Librarian-crafted instructional guide for how to cite and manage sources

Special Topic - Citing Images

It's easy to find images everywhere online, but as always, if you use an image you didn't create yourself, you must cite it, no matter how you got it or where you use it! In an academic paper, you need to follow the standards of whatever citation style you are using; for example, the image below is cited in APA:

Painting by Rousseau of ship caught in a storm at sea.

Rousseau, H. (1896). The ship in the storm [Painting]. Henri Rousseau: Jungles in Paris. By Claire Fresches et al. Washington, DC: National Gallery of Art. 232.

Sometimes, for presentations or other non-academic products, you may be allowed to cite an image informally. In that case, simply include as much of the following information as you can find and use it to caption the image: Look for the image's author/creator, the image title, the year of creation, repository information (museum, library, organization, owners of the image), where you found it (database, website, book, etc.), and the URL of the image if it came from a website. See the snail below for an example of correct informal image citation:

Snail on Railing

 

 

 

 

 

 

 

   

Photograph by Chris Burk. Public Domain, found via Wikimedia Commons.

 

What is Copyright?

You may come across copyright restrictions looking for images to use in your work - Copyright is the legal protection for creative works that controls how people use an author/artist's creation, imposing specific rules for where, why, and how you use those creations. A lot of images you'll find may be copyrighted, and because of this, if you use it without permission or outside the rules of copyright (such as, if you try to make money off your own use of the image), you can be fined by the government. Fortunately, for most classwork, you are allowed to use images under the Fair Use rule, as long as you cite them! You may also be able to find free, un-copyrighted images online (see box below for sources).

Copyright restrictions can be confusing to understand. Here are the most useful key terms for your use of images:

Fair use: Copyrighted images cannot be used without the creator's permission UNLESS usage falls into the category of fair use, which includes scholarly, critical, and research purposes.
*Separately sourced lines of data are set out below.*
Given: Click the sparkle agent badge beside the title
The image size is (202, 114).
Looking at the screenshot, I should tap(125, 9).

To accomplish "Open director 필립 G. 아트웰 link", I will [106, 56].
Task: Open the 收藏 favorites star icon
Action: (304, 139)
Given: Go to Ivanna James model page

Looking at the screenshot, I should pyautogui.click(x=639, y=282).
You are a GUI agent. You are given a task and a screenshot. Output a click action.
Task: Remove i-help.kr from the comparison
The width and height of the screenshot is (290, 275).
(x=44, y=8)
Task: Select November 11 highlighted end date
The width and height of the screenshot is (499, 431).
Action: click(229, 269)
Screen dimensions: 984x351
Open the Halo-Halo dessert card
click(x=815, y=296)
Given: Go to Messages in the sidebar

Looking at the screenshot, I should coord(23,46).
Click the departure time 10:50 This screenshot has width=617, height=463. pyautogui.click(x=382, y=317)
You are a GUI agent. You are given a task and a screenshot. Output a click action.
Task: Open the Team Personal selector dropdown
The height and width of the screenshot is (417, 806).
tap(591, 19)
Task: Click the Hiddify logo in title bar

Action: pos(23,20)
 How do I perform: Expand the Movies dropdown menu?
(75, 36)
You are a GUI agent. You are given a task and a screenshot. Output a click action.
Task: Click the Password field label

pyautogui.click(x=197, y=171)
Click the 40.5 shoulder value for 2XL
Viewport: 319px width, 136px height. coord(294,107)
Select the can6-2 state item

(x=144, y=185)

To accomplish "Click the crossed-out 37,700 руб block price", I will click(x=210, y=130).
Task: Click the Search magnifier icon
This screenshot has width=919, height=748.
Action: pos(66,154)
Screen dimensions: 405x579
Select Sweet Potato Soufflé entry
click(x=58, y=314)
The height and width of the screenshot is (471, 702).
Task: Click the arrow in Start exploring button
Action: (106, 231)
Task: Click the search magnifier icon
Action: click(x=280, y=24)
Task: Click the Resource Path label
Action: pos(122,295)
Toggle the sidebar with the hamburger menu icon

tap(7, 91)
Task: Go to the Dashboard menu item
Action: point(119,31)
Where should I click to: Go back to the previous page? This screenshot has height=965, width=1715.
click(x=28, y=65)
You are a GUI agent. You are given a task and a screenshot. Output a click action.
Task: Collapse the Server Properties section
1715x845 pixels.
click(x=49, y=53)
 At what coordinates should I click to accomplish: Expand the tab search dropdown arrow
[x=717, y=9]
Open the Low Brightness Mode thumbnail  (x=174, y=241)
This means you can use copyrighted images in papers for your classes (still remembering to cite them)! If you are unsure whether certain use of an image constitutes "Fair Use," use this checklist

Public Domain: These are images that are "owned" by the public because their copyright has expired, or because they were never copyrighted in the first place. Public domain images may be used by anyone for personal or commercial purposes.

Creative Commons: Creative Commons images can have a number of different licenses and restrictions - sometimes they allow you to use their images freely, or sometimes only for a specific purpose. Check what kinds of usage the license allows for before using CC images. The Creative Commons website has more information.

Open Access: Open access works have free and unrestricted online availability. You can download, print, reuse, and distribute these images or texts. However, as before, this does not exempt you from citing the author/owner of the source.